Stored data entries
#####

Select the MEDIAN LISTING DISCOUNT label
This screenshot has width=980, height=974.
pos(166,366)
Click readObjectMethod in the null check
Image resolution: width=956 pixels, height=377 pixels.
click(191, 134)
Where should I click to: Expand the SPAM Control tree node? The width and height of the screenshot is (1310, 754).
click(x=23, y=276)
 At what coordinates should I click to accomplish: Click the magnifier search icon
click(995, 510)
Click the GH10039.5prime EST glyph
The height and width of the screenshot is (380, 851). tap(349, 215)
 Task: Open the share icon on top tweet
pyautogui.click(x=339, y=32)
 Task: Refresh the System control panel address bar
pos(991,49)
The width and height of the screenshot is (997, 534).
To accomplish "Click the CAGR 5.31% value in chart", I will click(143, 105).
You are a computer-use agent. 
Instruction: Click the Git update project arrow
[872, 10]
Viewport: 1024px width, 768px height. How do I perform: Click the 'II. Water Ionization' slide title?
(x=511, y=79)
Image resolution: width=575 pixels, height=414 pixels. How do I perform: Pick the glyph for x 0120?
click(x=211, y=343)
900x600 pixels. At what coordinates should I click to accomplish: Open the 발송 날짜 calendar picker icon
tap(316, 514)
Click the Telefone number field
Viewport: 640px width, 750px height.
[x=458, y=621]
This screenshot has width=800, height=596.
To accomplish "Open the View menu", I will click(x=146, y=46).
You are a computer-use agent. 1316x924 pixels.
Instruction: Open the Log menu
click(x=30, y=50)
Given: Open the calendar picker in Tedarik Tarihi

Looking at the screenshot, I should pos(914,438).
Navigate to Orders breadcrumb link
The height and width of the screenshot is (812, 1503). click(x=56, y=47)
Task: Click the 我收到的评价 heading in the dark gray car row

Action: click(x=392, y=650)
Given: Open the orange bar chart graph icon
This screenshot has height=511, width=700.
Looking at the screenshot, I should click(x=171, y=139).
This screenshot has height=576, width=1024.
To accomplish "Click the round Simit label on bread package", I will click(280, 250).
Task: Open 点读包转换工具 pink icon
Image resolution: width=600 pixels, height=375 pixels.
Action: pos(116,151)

#####

- **Exercise aim**
Look through the entries above, and wherever a line holds the word "will", copy it.

- **The completed task**
To accomplish "Click the CAGR 5.31% value in chart", I will click(143, 105).
To accomplish "Open the View menu", I will click(x=146, y=46).
To accomplish "Click the round Simit label on bread package", I will click(280, 250).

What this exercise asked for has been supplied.